Amazon.com holds contests every year entitled the Amazon Robotics Challenge, where academics and graduate students compete for prize money to help automate warehouse jobs with robots.  The technology gets a little more clever each year.  “They now use neural networks, a form of artificial intelligence that helps robots learn to recognize objects with less human programming.”  The good news is that there might be lots of work for technologists.

The bad news is that this could take a bite of decent-paying warehouse jobs.  In the US, there are about 950,000 warehouse and storage-industry jobs with an average wage of about $20 per hour.  Those jobs are threatened.

But a more pressing concern would be trucking.  Self-driving cars are already starting to make an appearance on the roads.  For trucking, the change will happen more quickly according to a Guardian article.  The decision to go driverless with trucking is a corporate decision, not a consumer decision like with driverless personal automobiles.  The financial motivation is extremely favorable to use self-driving trucks. “The potential saving to the freight transportation industry is estimated to be $168bn annually… [including savings from] labor ($70bn), fuel efficiency ($35bn), productivity ($27bn) and accidents ($36bn)…”  The trucker’s wage is similar to that of warehouse workers, but there are far more jobs at stake.  There are 3.5 million truckers in the United States, and the drivers themselves spend a lot of money at road stops, hotels, and diners.

Now, if you work in finance or information technology this might not concern you so much.  Technologies are created, investments made, money saved, and we’re better off on average.  But in human resources we know that the unemployed are our people.  We terminate them, we screen them when they apply for jobs, we help them with problems if we know them personally, and occasionally the we ourselves are the unemployed.  We think about them a lot.  We don’t always show it, but frankly we have to care or we die inside.

Thankfully, people have started to talk more openly about the broad-based social disruption that Artificial Intelligence may have.  In the Guardian article on trucking, there are calls for a Universal Basic Income, direct payments to everyone regardless of how well they have fared in a disrupted labour market.  There may be other policy concerns as well, such as improved access to training and education.  Of course, these are government-funded solutions which seem obvious to me.

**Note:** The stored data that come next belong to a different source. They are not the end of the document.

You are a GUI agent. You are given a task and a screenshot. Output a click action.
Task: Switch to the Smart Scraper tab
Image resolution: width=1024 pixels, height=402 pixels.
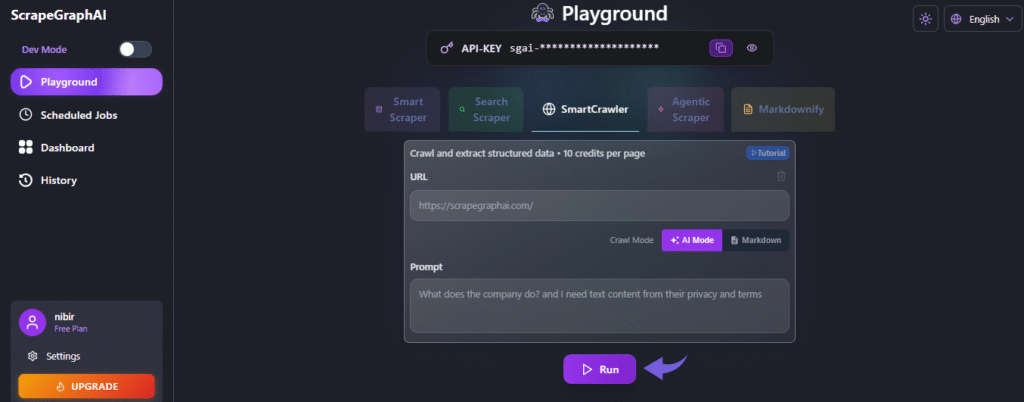(x=402, y=109)
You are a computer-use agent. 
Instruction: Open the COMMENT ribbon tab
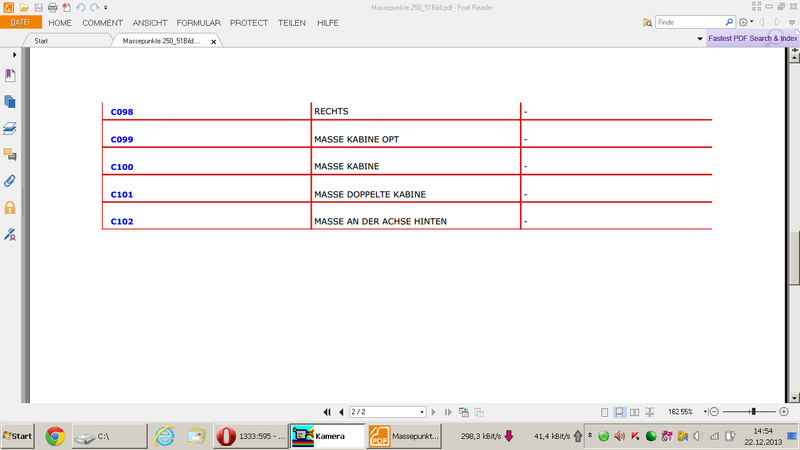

There is still a persisting risk that the disruption will be misattributed to an outside factor.  If the technology-based job losses are blamed on immigrants, environmental regulations, or the abandonment of tradition, I can’t foresee broad democratic support for government solutions or the embracing of change.  And this spells trouble for the very business interests whose success relies on the rule of law, stable diplomacy, and a diverse workforce who are engaged to stay productive.